START Data extract
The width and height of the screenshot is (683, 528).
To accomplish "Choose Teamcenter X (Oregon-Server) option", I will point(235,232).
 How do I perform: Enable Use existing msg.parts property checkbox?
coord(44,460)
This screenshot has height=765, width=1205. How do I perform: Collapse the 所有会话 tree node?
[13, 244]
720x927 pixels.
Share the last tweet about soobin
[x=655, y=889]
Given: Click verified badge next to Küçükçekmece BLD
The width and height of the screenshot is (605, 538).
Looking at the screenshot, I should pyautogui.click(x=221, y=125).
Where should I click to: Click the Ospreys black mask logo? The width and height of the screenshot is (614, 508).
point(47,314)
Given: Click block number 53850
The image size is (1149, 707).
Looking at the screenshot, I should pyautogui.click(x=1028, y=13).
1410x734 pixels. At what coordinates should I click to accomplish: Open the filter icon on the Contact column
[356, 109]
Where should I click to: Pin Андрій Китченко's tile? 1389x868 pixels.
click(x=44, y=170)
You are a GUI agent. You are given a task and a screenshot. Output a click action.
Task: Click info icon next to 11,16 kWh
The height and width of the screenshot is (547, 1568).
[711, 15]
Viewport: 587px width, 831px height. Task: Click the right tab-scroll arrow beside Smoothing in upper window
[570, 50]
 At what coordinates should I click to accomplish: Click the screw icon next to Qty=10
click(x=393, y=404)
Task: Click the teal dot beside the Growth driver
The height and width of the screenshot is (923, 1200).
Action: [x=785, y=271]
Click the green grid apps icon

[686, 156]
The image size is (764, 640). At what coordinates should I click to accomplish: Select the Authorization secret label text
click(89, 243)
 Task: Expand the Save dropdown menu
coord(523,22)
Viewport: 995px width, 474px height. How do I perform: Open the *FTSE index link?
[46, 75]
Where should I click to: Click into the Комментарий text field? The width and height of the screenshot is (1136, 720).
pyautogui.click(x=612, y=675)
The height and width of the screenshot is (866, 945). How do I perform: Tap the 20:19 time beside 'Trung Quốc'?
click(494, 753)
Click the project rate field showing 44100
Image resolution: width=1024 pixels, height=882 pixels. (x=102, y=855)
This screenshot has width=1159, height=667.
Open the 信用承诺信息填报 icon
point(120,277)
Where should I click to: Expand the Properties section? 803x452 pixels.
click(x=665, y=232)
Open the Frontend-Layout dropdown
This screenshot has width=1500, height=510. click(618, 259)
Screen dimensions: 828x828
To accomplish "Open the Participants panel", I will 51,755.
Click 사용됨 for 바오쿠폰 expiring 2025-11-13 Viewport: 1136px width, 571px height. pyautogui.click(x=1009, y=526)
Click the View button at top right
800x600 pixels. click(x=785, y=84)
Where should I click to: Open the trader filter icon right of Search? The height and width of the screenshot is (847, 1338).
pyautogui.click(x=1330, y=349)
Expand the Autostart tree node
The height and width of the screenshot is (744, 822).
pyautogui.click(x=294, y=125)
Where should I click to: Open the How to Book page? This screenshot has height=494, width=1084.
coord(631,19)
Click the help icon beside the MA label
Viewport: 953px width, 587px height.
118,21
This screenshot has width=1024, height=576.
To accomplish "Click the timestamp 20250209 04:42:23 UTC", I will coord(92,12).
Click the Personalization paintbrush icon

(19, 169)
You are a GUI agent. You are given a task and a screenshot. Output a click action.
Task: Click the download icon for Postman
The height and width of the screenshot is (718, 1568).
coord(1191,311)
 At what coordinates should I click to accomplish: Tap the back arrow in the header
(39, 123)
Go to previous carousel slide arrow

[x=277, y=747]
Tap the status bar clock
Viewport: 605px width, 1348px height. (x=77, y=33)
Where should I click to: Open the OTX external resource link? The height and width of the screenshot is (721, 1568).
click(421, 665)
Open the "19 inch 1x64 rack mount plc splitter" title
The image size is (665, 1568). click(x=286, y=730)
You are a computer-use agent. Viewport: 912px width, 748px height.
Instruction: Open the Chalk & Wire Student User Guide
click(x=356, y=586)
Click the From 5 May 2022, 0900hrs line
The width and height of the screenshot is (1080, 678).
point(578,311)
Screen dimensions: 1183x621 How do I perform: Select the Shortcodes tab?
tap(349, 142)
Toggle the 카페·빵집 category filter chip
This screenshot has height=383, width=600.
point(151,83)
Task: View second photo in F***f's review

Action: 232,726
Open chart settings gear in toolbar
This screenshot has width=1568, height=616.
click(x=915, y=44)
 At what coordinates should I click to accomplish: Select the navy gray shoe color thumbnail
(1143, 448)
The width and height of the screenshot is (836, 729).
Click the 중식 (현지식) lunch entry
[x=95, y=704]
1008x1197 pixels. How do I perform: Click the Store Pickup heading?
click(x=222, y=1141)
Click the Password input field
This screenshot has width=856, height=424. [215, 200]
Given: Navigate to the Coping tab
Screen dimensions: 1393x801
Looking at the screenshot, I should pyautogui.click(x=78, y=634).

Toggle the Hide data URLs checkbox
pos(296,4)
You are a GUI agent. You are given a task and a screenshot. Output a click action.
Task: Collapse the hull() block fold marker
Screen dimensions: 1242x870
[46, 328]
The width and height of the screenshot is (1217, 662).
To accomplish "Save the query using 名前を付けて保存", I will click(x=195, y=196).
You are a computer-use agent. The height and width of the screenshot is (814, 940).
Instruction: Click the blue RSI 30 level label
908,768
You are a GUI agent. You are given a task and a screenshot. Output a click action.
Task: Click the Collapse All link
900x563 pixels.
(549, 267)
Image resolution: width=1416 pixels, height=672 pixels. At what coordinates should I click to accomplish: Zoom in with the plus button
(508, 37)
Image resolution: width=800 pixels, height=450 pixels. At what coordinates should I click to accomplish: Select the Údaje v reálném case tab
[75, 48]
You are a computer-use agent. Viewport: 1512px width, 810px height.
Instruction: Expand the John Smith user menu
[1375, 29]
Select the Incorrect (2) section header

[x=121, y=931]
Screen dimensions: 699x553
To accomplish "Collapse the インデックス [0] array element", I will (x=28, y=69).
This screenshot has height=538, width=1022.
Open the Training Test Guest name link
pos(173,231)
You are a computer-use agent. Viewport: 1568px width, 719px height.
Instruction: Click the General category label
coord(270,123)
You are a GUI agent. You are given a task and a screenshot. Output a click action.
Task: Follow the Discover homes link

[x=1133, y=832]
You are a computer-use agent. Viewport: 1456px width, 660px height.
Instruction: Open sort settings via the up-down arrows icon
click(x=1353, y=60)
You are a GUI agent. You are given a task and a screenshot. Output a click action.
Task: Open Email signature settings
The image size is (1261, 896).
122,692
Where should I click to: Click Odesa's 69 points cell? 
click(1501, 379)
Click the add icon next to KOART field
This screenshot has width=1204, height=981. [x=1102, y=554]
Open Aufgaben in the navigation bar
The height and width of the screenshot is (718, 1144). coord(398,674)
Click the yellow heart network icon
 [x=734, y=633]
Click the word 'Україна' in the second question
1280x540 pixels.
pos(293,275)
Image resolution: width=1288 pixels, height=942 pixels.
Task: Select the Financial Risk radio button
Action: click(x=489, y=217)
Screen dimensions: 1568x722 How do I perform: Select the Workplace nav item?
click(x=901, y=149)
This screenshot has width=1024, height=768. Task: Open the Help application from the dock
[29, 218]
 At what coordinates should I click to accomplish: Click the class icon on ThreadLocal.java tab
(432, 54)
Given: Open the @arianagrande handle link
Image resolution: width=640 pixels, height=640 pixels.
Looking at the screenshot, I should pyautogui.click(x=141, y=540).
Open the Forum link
END Data extract
Only these lines should appear in the reply: the one containing "on ThreadLocal.java tab", the last line of the data, and all lines between them, each copied exactly.

Finished task ::
 At what coordinates should I click to accomplish: Click the class icon on ThreadLocal.java tab
(432, 54)
Given: Open the @arianagrande handle link
Image resolution: width=640 pixels, height=640 pixels.
Looking at the screenshot, I should pyautogui.click(x=141, y=540).
Open the Forum link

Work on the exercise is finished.